Re: [tor-bugs] #26022 [Metrics/Statistics]: Fix a flaw in the noise-removing code in our onion service statistics



#26022: Fix a flaw in the noise-removing code in our onion service statistics
--------------------------------+------------------------------
 Reporter:  karsten             |          Owner:  metrics-team
     Type:  defect              |         Status:  needs_review
 Priority:  Medium              |      Milestone:
Component:  Metrics/Statistics  |        Version:
 Severity:  Normal              |     Resolution:
 Keywords:                      |  Actual Points:
Parent ID:                      |         Points:
 Reviewer:                      |        Sponsor:
--------------------------------+------------------------------

Comment (by amj703):

 > Hmm, I believe that disallowing negative values by rounding them up to
 zero would bias the result unnecessarily. For example, imagine an extreme
 case where we picked a large `bin_size` value and an even larger `delta_f`
 value: most relays would observe values between 0 and `bin_size`, and they
 would add very large positive or negative noise values. In such a case we
 need both negative and positive values to come up with a result close to
 0.

 Sure, that makes sense as a reason to try and produce unbiased estimates
 for each relay’s value. It seems to me that there is another way to do
 this, which would involve adding the relay values first and then adjusting
 the result, given that the noise has already been summed and thus has zero
 bias (aka an expectation of zero). But the current method seems to be
 working just fine!

 > Hmm, I'm not so sure about this one, either. Remember that we
 implemented the code at relays to report the ''right side'' of a bin, not
 the ''center''. Take another example where a relay observes exactly 0
 events over two days: on day 1 it adds a small positive noise value and
 reports `bin_size` as number, and on day 2 it adds a small negative noise
 value and reports 0 as number. If we subtract `bin_size / 2` from those
 reported values, we'll end up with 0 on average, which would be correct.
 But if we didn't, we'd end up with `bin_size / 2` as average, which seems
 wrong.

 As another example, consider that on day 1 a positive noise value in
 (bin_size/2, bin_size] is added, which results in bin_size being reported,
 and on day 2 a large-magnitude negative value in [-bin_size, -bin_size/2)
 is reported, which results in -bin_size being reported.

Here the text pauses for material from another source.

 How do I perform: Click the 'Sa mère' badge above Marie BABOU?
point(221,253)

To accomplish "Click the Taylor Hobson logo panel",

Then subtracting
 bin_size/2 from those reported values ends up with -bin_size/2 as the
 average, which seems wrong. I don’t think the “right side” rounding is
 happening with current use of the floor function, if it ever was. Maybe
 I’m wrong, but as I understand it Math.floorDiv((reportedNumber + binSize
 / 2) will round -0.75*binSize to -binSize.

 > Does this make sense? If so, I think I'd prefer to leave the general
 formula to remove noise unchanged and only focus on fixing the
 implementation bug related to integer truncation.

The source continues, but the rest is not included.